■ **Instructions to follow**: Everything from the line with "Task: Click the location" to the last line of the listing must be retyped exactly, both ends included, with the pictures dropped.

■ **Task material**:

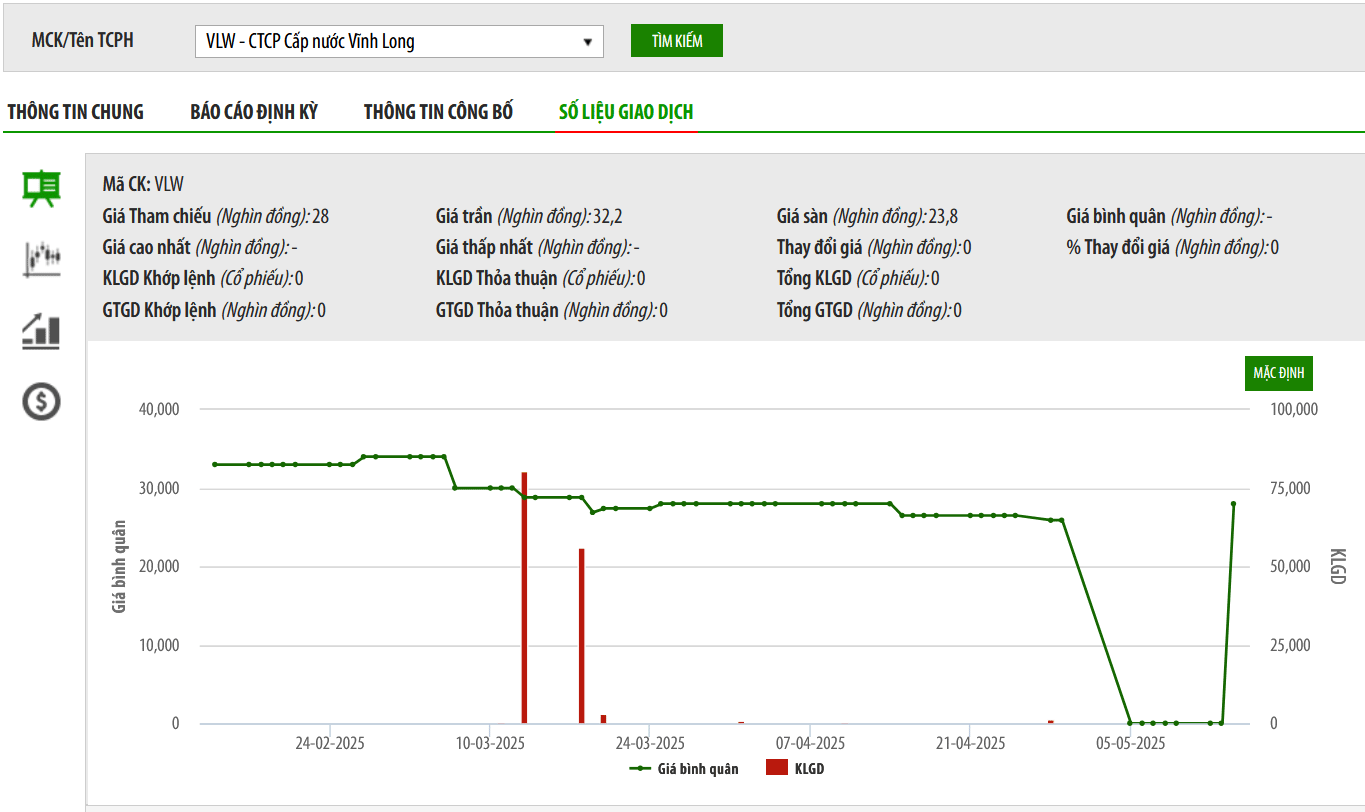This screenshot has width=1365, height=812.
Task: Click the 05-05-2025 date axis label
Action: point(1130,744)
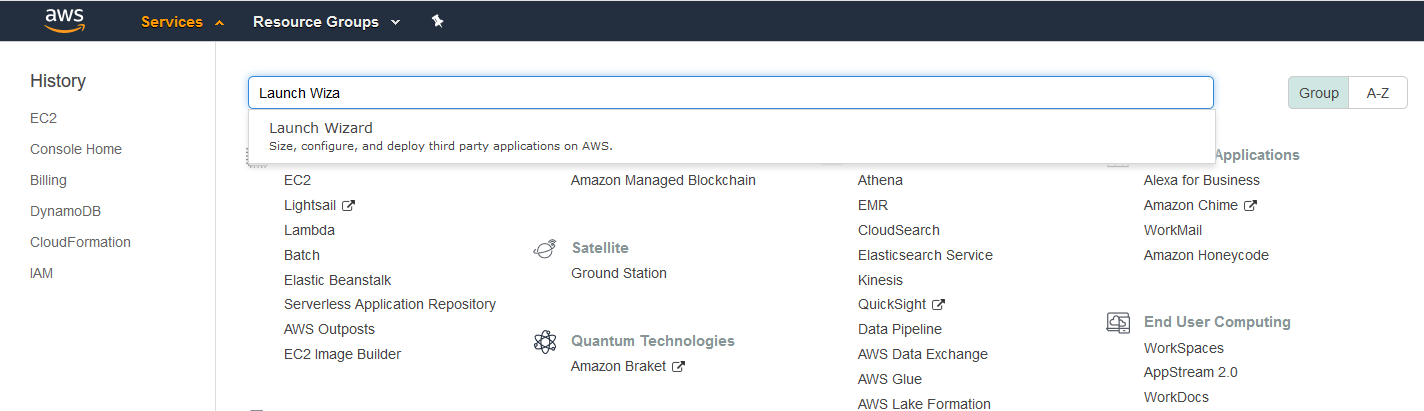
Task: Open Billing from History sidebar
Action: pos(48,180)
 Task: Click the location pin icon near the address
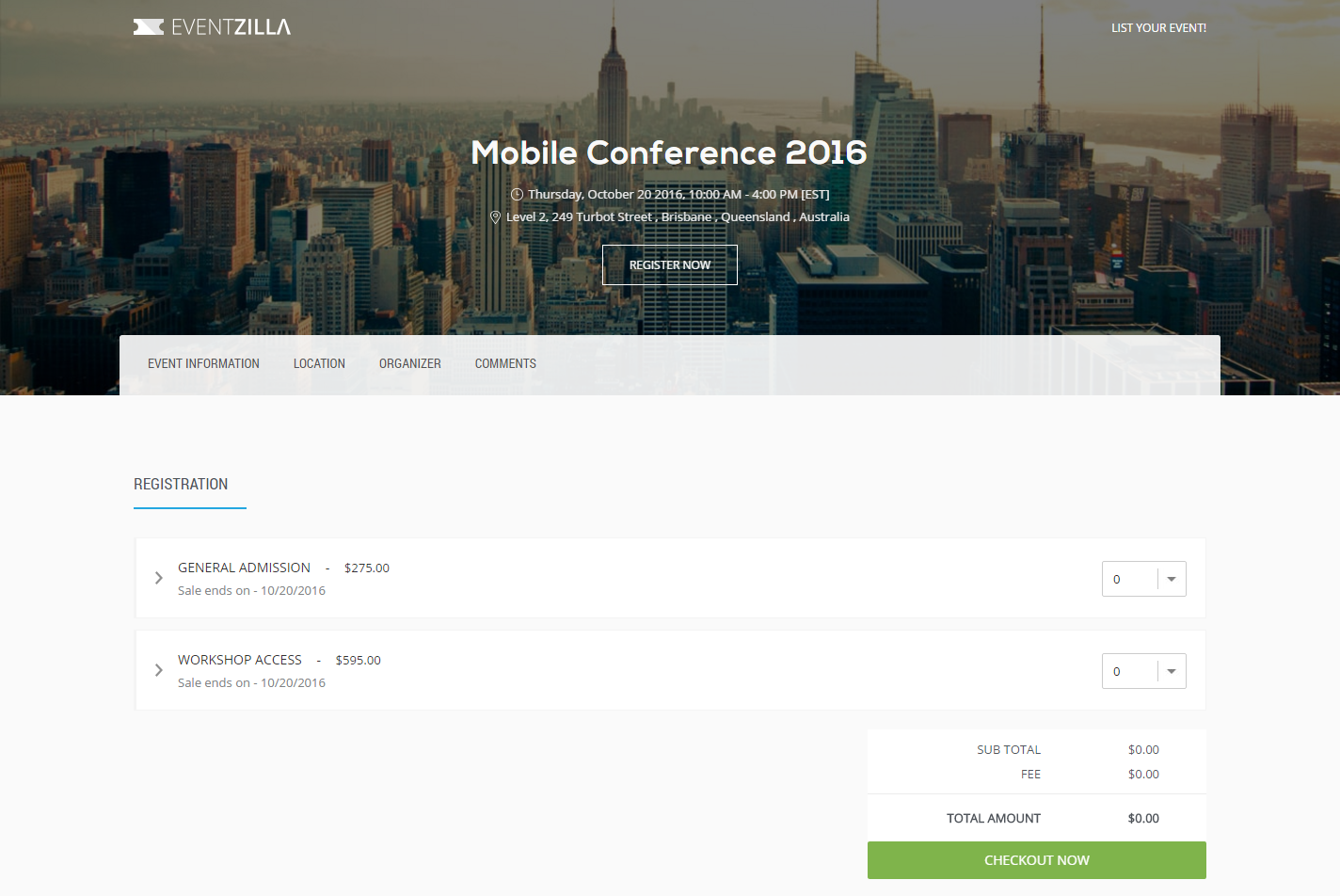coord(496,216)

■ **Your response**:
 Task: Click the location pin icon near the address
coord(496,216)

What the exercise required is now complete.